If you mean the TSC, it's a 64-bit counter. A 4GHz processor would need to run ~146 years to do this.

Title: Re: rdstc command doesn't work?
Post by: Infro_X on September 23, 2005, 05:20:05 PM
I'm sure if you decompile it, you MIGHT find something like this.
call main;

main:
mov ebp,esp
sub esp,(total number of vars*varsize allocated locally)
call ReadTime
mov [ebp-xxh],eax
mov [ebp-xxh],eax

your start and end variables are allocated locally and probably set right at the start of your procudure.  (everything locally allocated is allocated on the stack when the procudure first starts).
Title: Re: rdstc command doesn't work?
Post by: AeroASM on September 23, 2005, 06:25:19 PM
Try some inline asm.
Title: Re: rdstc command doesn't work?
Post by: farrier on September 23, 2005, 07:42:42 PM
a_h,

This is just a guess on my part, but:

In other routines I've used, that deal with 64-bit numbers, a function will usually give you access to the 64-bit answer in 1 of 2 ways.

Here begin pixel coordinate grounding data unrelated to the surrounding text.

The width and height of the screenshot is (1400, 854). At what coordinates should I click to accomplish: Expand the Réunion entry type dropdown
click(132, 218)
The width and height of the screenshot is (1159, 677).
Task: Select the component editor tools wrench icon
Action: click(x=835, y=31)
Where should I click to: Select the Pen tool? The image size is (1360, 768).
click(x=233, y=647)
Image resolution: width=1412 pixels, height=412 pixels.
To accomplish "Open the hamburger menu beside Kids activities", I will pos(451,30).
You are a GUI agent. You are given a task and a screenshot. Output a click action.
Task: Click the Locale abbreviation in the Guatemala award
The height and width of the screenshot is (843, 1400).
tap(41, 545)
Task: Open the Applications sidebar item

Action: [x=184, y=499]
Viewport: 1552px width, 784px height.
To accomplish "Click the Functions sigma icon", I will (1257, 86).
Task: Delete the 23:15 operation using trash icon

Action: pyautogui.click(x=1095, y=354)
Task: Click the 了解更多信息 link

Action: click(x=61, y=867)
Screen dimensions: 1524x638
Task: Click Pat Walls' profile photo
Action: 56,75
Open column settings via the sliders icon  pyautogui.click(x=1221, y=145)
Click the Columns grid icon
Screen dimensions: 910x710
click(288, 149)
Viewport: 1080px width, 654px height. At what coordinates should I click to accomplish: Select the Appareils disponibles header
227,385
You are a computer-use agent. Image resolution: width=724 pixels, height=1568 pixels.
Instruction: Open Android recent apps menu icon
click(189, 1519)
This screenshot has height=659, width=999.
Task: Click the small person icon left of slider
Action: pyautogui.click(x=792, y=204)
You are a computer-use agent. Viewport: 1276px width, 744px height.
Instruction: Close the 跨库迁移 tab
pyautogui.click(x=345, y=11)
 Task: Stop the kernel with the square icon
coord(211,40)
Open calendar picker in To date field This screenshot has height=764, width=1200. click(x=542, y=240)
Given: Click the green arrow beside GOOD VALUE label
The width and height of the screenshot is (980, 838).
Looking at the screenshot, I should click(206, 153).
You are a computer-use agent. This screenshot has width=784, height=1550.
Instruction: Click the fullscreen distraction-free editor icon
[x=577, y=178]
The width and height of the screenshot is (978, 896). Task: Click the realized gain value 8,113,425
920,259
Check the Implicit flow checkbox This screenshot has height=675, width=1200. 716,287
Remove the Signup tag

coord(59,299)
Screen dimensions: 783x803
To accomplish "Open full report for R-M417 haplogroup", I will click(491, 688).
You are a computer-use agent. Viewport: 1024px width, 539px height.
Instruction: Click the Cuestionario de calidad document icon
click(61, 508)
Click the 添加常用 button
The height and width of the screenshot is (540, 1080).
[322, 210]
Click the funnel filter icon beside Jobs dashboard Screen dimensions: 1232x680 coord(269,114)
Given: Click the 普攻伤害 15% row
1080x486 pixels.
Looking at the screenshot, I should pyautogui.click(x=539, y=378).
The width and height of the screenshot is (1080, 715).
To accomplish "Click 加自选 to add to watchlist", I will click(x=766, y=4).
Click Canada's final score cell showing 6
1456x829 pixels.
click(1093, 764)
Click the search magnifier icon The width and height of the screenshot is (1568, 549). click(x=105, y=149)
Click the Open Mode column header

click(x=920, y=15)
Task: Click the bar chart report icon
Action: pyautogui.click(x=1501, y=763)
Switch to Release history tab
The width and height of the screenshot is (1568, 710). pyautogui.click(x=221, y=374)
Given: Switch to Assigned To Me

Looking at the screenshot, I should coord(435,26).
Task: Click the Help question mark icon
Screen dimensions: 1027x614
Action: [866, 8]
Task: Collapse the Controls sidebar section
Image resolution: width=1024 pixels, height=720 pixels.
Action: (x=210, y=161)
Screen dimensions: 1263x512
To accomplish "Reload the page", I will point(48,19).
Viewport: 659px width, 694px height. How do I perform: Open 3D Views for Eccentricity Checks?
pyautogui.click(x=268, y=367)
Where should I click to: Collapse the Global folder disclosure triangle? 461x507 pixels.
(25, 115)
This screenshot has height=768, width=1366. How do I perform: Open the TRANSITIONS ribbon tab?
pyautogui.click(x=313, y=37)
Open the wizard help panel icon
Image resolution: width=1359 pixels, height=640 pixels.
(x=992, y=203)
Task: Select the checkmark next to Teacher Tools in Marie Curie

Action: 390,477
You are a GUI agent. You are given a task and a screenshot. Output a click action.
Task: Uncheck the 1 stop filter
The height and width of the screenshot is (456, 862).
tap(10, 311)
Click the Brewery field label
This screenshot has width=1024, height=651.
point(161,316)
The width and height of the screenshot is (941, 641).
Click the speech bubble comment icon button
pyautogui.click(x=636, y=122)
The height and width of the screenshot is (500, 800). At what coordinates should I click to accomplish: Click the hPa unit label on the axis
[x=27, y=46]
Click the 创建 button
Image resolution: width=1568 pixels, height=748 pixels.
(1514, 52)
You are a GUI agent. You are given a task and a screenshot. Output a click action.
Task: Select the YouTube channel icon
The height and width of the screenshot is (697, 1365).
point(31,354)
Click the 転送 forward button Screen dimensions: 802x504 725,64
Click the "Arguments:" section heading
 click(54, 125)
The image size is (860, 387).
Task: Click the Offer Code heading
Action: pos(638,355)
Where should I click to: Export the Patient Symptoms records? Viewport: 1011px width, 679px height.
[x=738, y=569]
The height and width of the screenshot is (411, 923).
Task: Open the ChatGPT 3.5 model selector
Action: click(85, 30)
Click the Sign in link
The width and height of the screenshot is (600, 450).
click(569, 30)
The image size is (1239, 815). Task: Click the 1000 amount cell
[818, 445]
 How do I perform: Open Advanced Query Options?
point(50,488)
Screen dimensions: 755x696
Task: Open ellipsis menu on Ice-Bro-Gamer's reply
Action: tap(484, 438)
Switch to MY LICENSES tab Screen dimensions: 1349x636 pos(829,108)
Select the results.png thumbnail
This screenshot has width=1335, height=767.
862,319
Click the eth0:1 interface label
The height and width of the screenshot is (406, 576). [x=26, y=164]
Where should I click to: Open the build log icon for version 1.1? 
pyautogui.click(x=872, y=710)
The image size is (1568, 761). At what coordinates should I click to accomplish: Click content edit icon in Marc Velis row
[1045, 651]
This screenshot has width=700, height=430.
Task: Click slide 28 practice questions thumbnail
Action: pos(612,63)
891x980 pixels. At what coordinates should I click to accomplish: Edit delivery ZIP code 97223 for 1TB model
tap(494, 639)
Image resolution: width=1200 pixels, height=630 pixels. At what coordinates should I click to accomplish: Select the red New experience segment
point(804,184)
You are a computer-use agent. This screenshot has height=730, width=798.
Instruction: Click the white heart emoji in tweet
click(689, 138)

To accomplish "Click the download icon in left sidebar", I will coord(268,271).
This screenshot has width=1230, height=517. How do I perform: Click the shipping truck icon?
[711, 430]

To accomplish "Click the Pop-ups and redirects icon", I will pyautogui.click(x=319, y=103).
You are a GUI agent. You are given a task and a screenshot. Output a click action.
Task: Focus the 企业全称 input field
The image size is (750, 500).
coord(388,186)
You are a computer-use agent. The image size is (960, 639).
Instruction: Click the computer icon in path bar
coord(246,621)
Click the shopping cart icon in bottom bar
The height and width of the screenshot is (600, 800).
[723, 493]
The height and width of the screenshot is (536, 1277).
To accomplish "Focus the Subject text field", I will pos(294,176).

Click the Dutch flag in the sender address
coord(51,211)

1) by returning a 32-bit pointer to a 64-bit structure containing the answer.  This is probably what you are getting, since each time you run the routine you get the same answer.  Look at SystemtimeToFileTime, with it you pass a 32-bit pointer in and get a 32-bit pointer out.

2) by returning the high order 32-bits in the EDX register and the low order 32-bits in the EAX register.

I'd put my money on 1)

Tell us what the documentation for your ReadClock() function says!

hth,

farrier
Title: Re: rdstc command doesn't work?
Post by: GregL on September 24, 2005, 03:56:05 AM
a_h,

Which version of ML are you using? If it's 7.00 or greater, the debug information is not going to work in Visual Studio 6.0. You need to use ML (and LINK) 6.x.

Title: Re: rdstc command doesn't work?
Post by: a_h on September 29, 2005, 09:28:20 AM
Thanks to all your replies!  :U

The answer to all that is so simple, the debugger shows wrong values. Writing to stdout shows that. Maybe I can get my hands on a newer version.

@farrier: actually its 2. I wrote read_clock() myself and it returns only the lower dword, which is up to now sufficient.

@Greg: thanks for the tip, but I had to learn that the hard way :-((

@all: thanks again for all your help!